Marx ve Engels’in “Komünist Manifesto”da çağdaş toplumların bir sorunu olarak gördükleri “emeğin özgür olmaması” sorununun çözümü ancak “gelişmiş ülkelerin kuramda ve uygulamada işbirliği yapması” ile mümkündür. Bunun için 1864’te Londra’da açılan ilk işçi enternasyonali “iletişim ve işbirliği merkezi olmak” amacıyla kurulmuştur.

Toplumsal bir kurum iletişim, toplumların evrensel bir özelliğidir. İletişimin geniş, heterojen ve bilinmeyen bir izleyiciye doğru yönelmiş şekli olarak tarif edilebilen kitle iletişimi ise yine ancak topluma özgü bir mesaj alış veriş biçimidir. Kamusaldır. Çünkü iletişim kaynağından gönderilen iletiler halkın izlemesine açıktır.

İnsanın biyolojik bir varlık olmaktan çıkıp, duygu, düşünce ve inançlarını çeşitli semboller kullanarak kendisiyle ve çevresi ile paylaşmaya başlaması, yani toplumsallaşma dediğimiz, içinde yaşadığı toplumun bir parçası olma süreci ancak iletişim ile mümkün olmaktadır. Bu nedenle iletişim, bireyden topluma, toplumdan toplumlararası ilişkilere kadar, günlük hayatın kurgulanmasında ve toplumsal kurumların oluşmasının her aşamasında hayati bir rol üstlenmektedir.

Toplumsallaşma, bireylerin kendi toplumlarının değerlerini, tutumlarını, örf ve âdetlerini kazandığı, içselleştirdiği, aynı zamanda her bireyin belirgin ve farklı bir kişilik geliştirmesine fırsat tanıyan bir süreç olarak tanımlanabilir.

George Simmel’e göre toplumsallaşma, bilim dalı olarak sosyolojinin ilgi alanına giren tek özel alandır. Sosyoloji, ekonomi, ahlak, tarih, psikoloji, antropoloji, iletişim gibi alanların sadece davranışsal temelli etkileşimleri, yani toplumsallaşma üzerinde yoğunlaşır. “İnsanlara ne oluyor?”, “İnsanlar hangi kurallara göre yaşıyor?” sorularına cevap arar. “Tüm insanların davranışı bireylerin davranışları olmasına rağmen, bunların çoğu bireylerin grup ilişkileri açısından açıklanabilir”
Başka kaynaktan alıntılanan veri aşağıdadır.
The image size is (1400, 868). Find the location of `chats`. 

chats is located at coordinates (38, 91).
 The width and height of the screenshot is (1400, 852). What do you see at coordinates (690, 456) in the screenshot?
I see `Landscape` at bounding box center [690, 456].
Bireyin kişilik kazanarak belli bir toplumsal çevreye hazırlanması, toplumla bütünleşmesi süreci olarak tanımlanan toplumsallaşma “sosyal” teriminden türetilmiştir. ‘Sosyal’ terimi Latince socius sözcüğünden gelmektedir. Socius’un anlamı ‘birliktelik’, ‘birlikte oluş’tur. Birisi gibi nasıl davranılacağını öğrenmek ve bir socius olmak içgüdüsü bireyde doğuştan var olan bir durumdur.